Но со временем всё более или менее образовывалось. Через три месяца перебрался он в «элитную» общежитскую комнату на двоих, делил её с терапевтом Геной, парнем из Белоруссии, приехавшим сюда в тот же год. Взявшая шефство над ними комендантша старалась по возможности скрасить их быт, появились у них радиоприёмник, настольная лампа, электрическая плитка, кое-какая посуда, шторы на окнах. Ещё и приёмничек – старенький, правда, плохонький, трескучий, вот только Китай ловил он громко, чисто. Одно из немногих здешних для него развлечений: слушать их потешные, примитивные, рассчитанные на каких-то недоумков передачи. Даже плохо верилось, что наверняка готовят их там грамотные, подготовленные агитаторы-пропагандисты, а не случайные люди. Начинались они словами «Здравствуйте, дорогие сибиряки и дальневосточники, временно проживающие на территории великого Китая». В деповской столовой их уже знали, хотели накормить повкусней, привечали магазинные продавщицы, что немало значило в те голодные, дефицитные чего ни коснись, особенно в сибирской глубинке, годы. Преимущество врачей в небольшом городке, где почти все друг друга знают и на всякий случай сводят с медиками знакомства. Жизнь постепенно налаживалась, делалась привычной, да и профессионально он созревал: грыжи и аппендициты оперировал уже не только ассистируя, иногда и самолично, лишь под присмотром операционной сестры. Вёл приём в поликлинике, тоже вроде бы неплохо получалось. Чуть потеплел к нему и зав отделением, удостоверившись, что новенький не «отбывает номер» – учится, старается, фортелей не выкидывает.
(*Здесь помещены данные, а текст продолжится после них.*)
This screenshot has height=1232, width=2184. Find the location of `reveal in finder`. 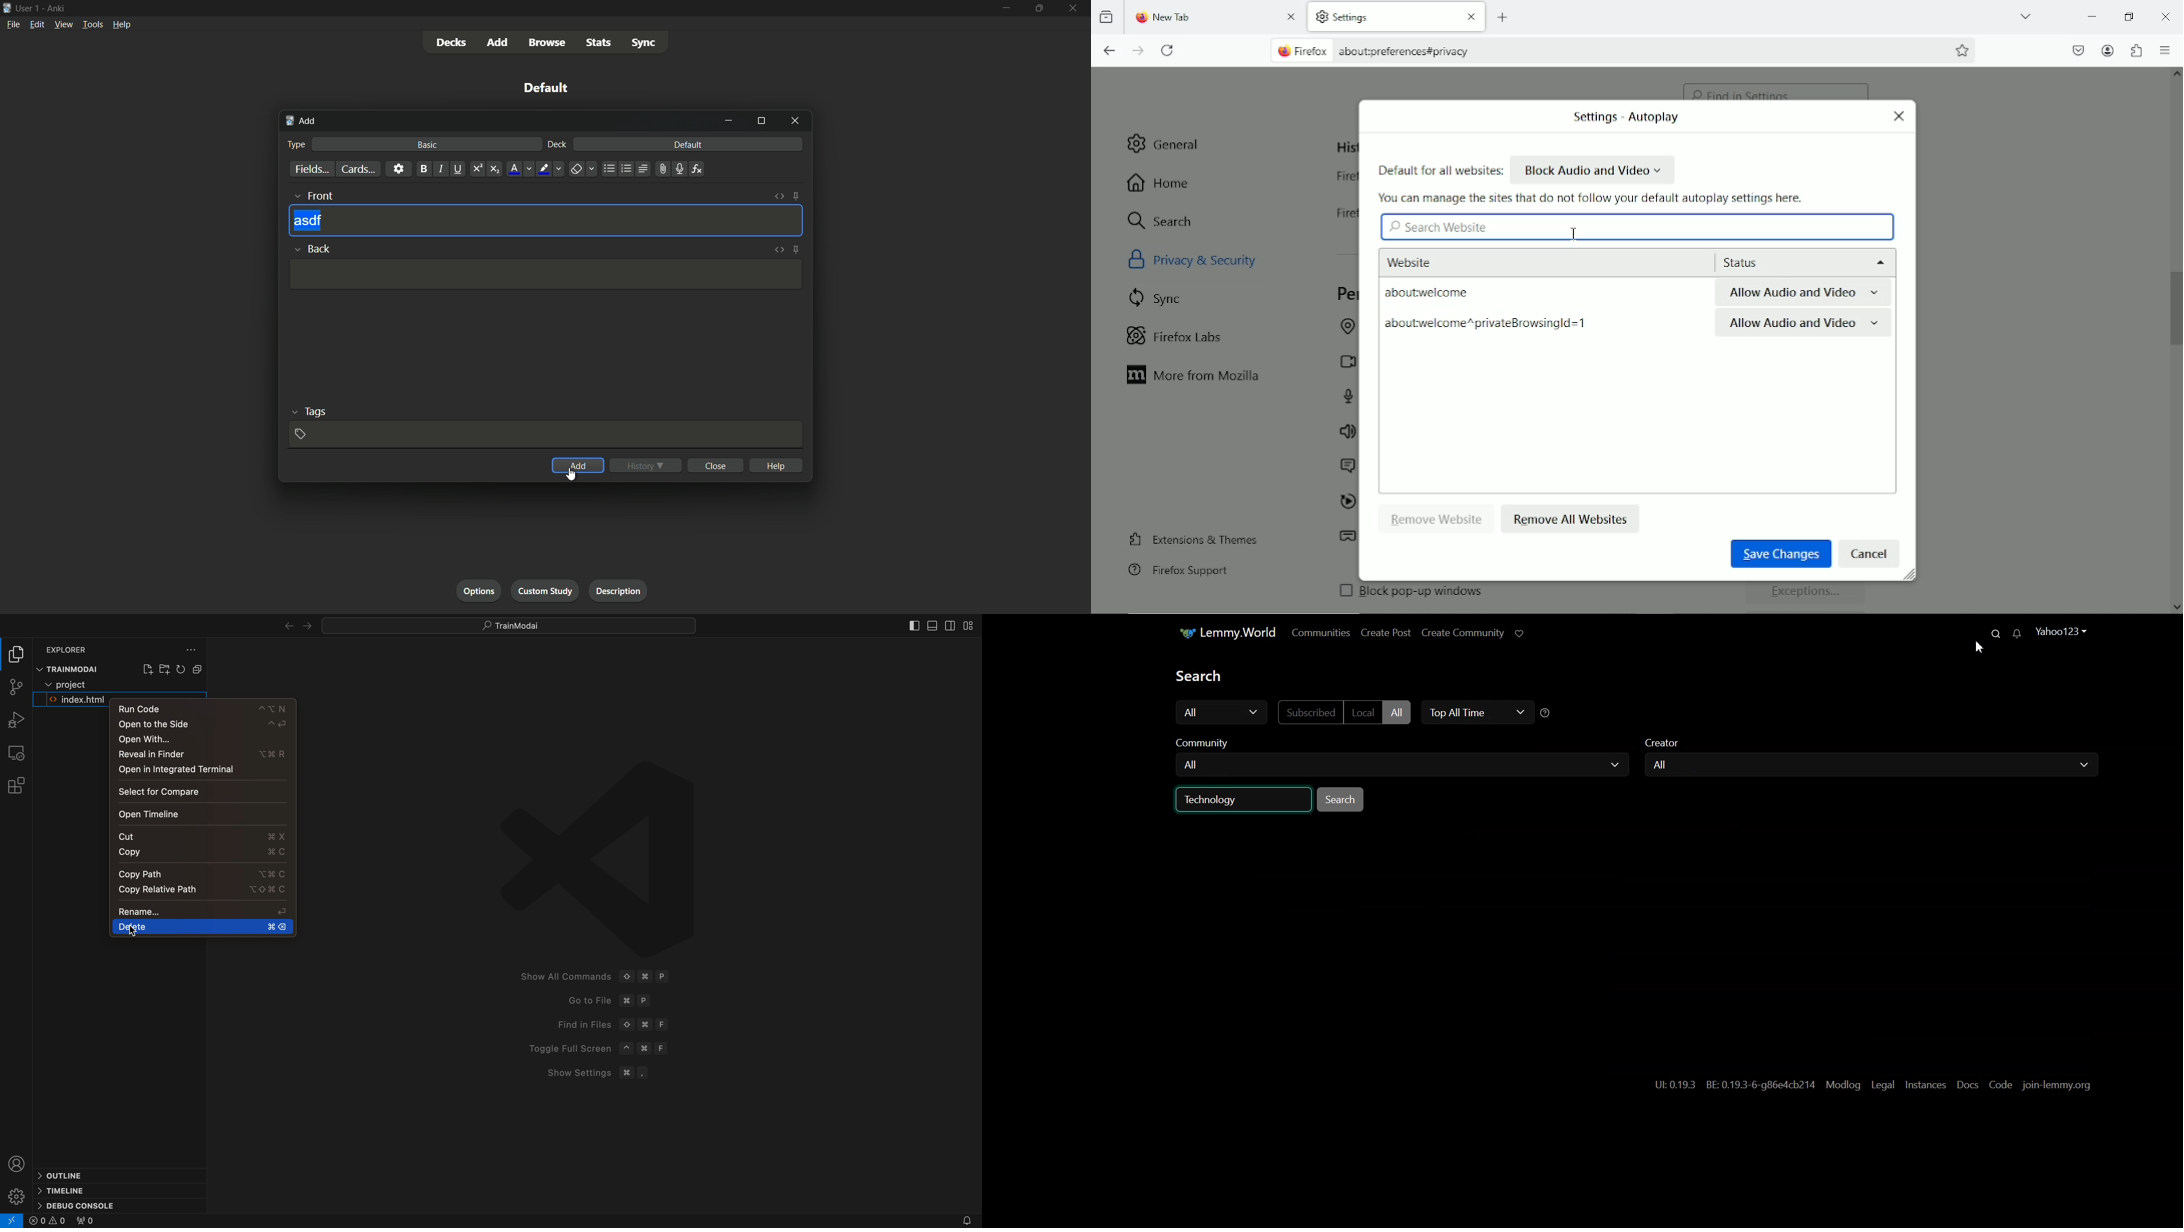

reveal in finder is located at coordinates (154, 754).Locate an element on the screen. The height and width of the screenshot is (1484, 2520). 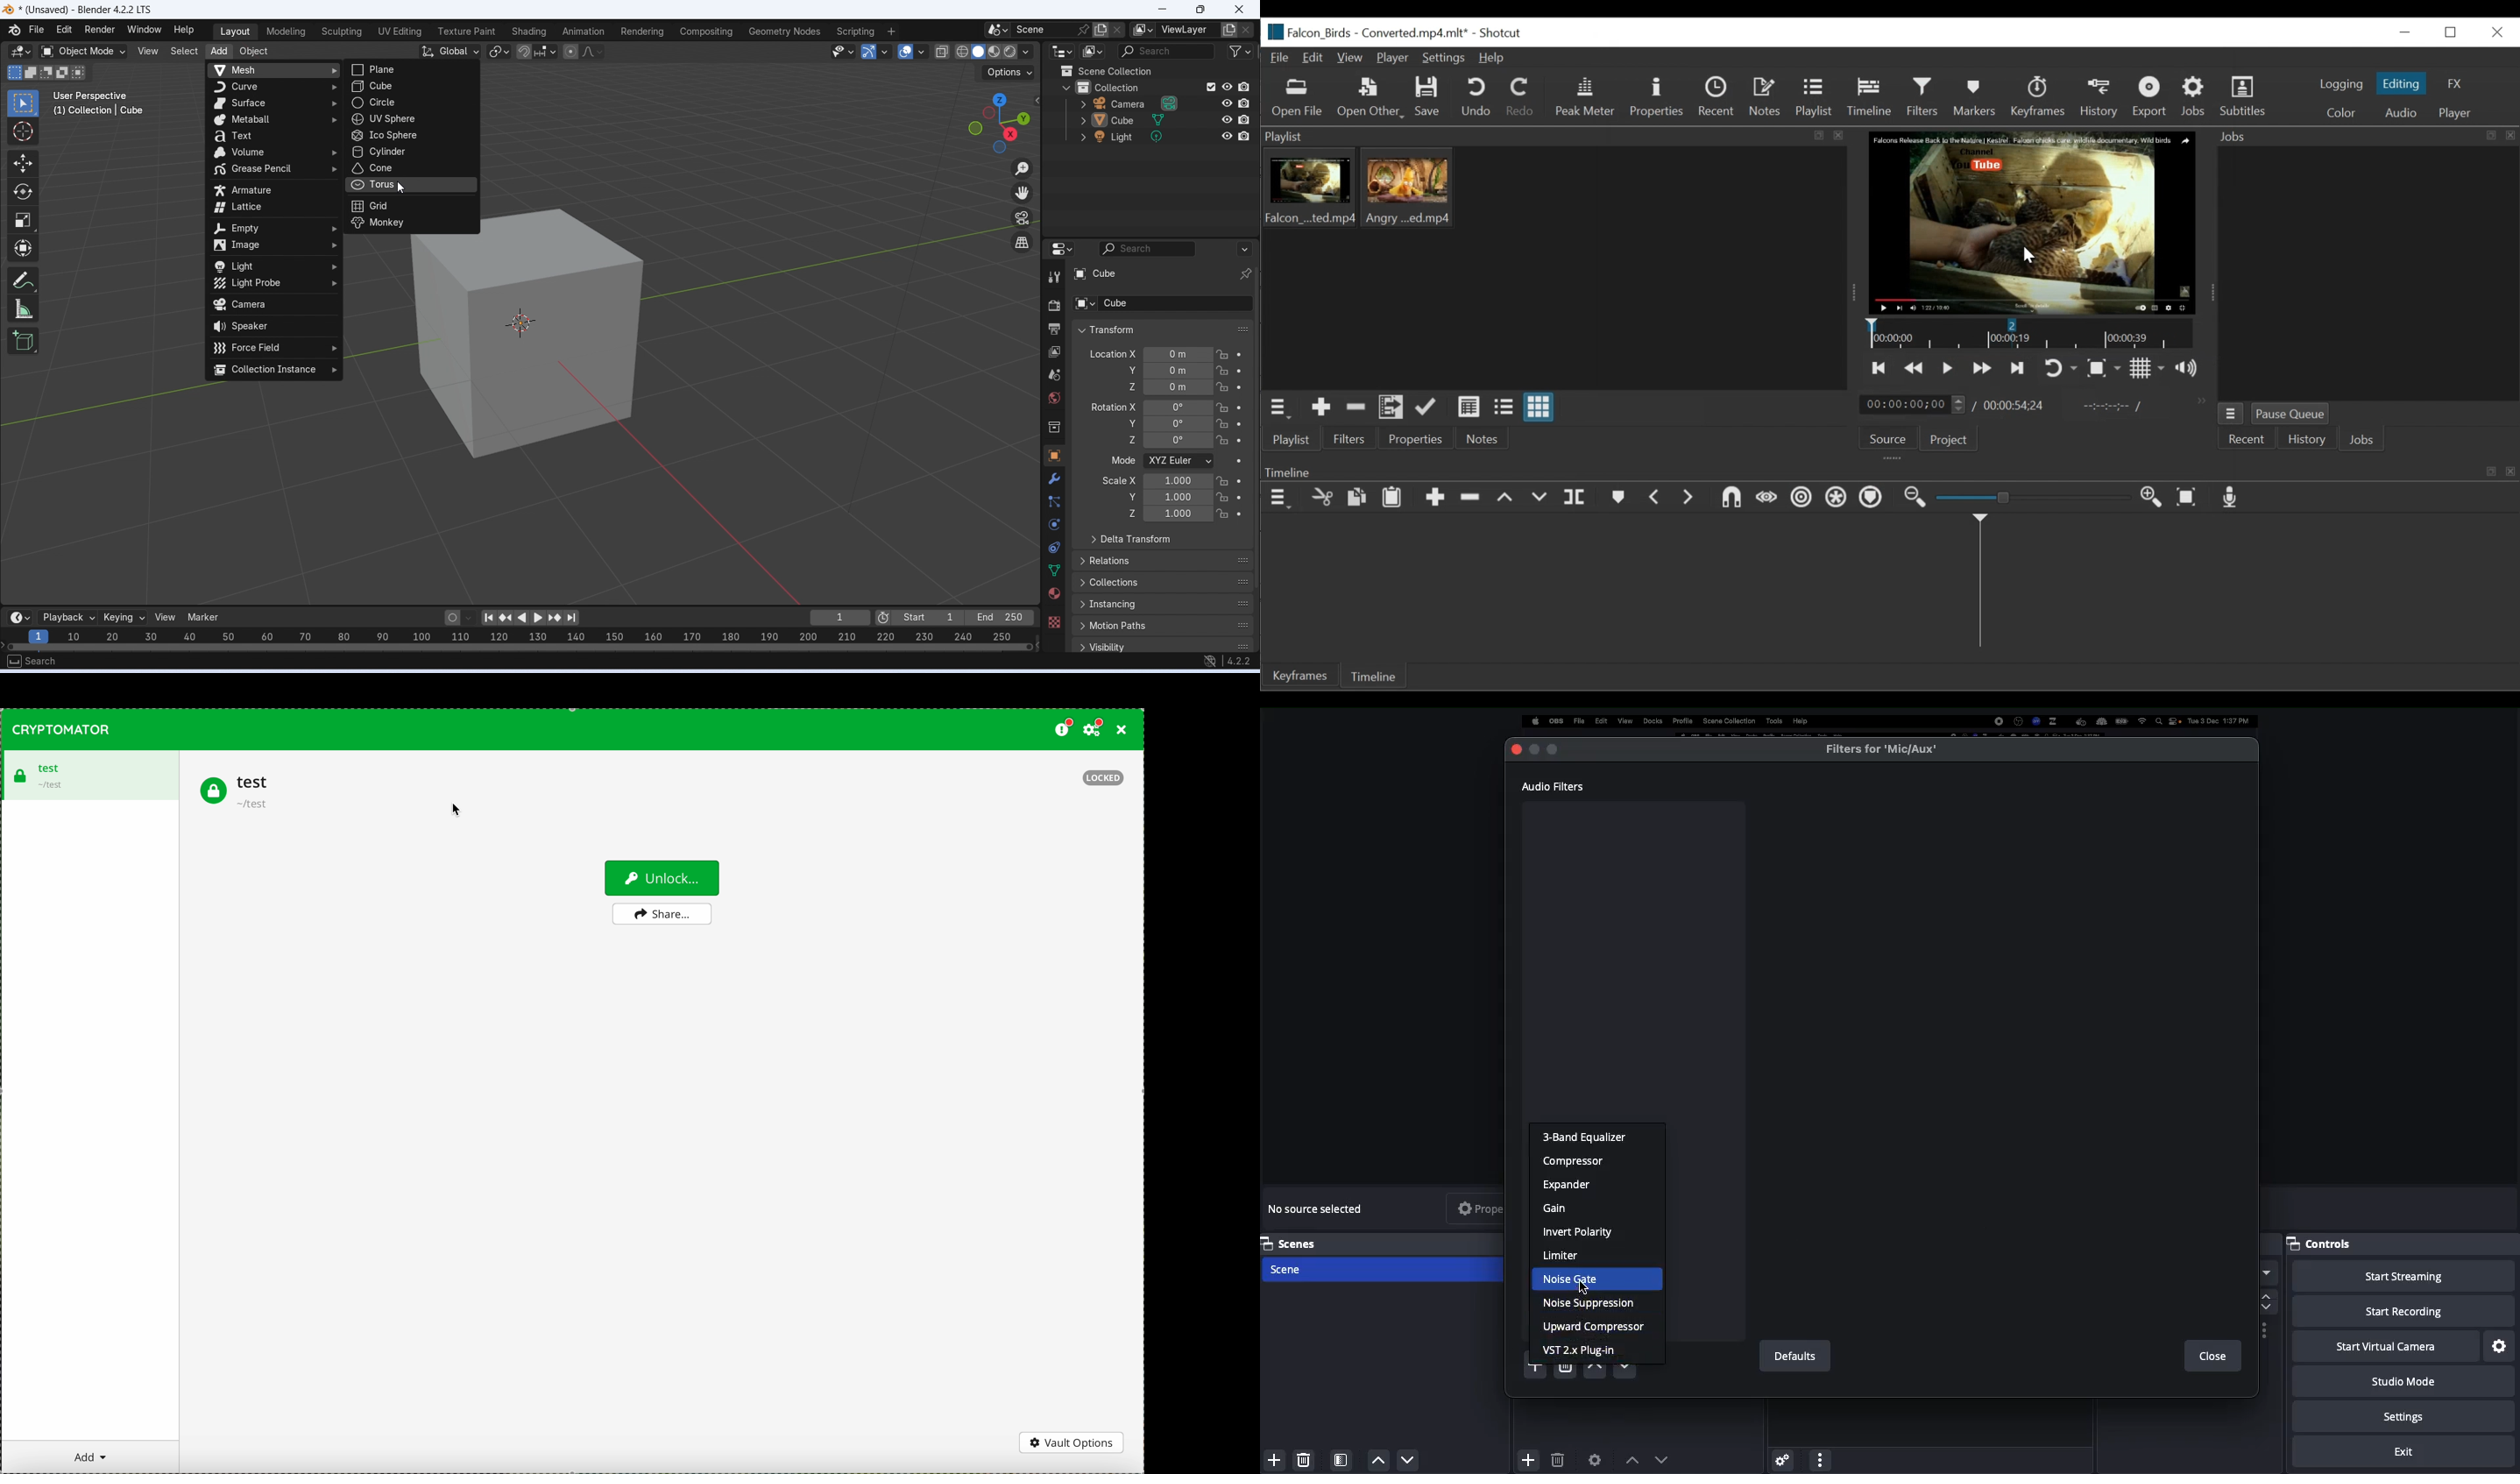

Избрав для себя такую стезю, Векшин даже вообразить себе не мог, с какими встретится здесь проблемами. С тем, например, что среди местных жителей окажется так много бывших заключённых, со всеми отголосками мышления и поведения, обретёнными за решёткой. В подавляющем большинстве были это, как узнал он потом, люди, по каким-либо причинам побоявшиеся или не пожелавшие, отбыв срок, возвращаться на родину. Женились на местных, обживались тут, обзаводились хозяйством. Все, как правило, – охотники, у каждого ружьё, за которое нередко хватались они в пьяных разборках, не опьянев даже, а одурев от немыслимой дозы выпитого отвратительного местного свекольного самогона, который гнали тут чуть ли не в каждом доме. А почти у каждого парня стоял во дворе мотоцикл – не имевший его считался каким-то неполноценным, уважения, особенно девического, не заслуживал. И гоняли они вечерами на этих ревущих, со снятыми глушителями железных колымагах с визжащими девчонками за спиной, нетрезвые, безбашенные, по тёмным, ухабистым улицам, бились, калечились нещадно. Так что работа у хирургов, а было их в больнице, Векшина считая, четверо, не переводилась и днем, и ночью. Из-за ужасной, ржавой здешней воды – оставшаяся вечером в стакане, утром приобретала она буроватый цвет, на дне осадок с палец толщиной – страдали печени и почки, воспалялись и плодили камни. А уж болезни щитовидной железы вообще не переводились. Вот уж к чему совершенно не был готов Векшин, пересекая на поезде более двух третей страны и дивясь гигантским необжитым просторам, дико заросших тёмными лесами, жёсткими кустарниками, скудными травами, первобытными каменистыми грядами. Зато надежды его на щедрую хирургическую практику оправдались с лихвой. Было к кому и к чему приложить руки.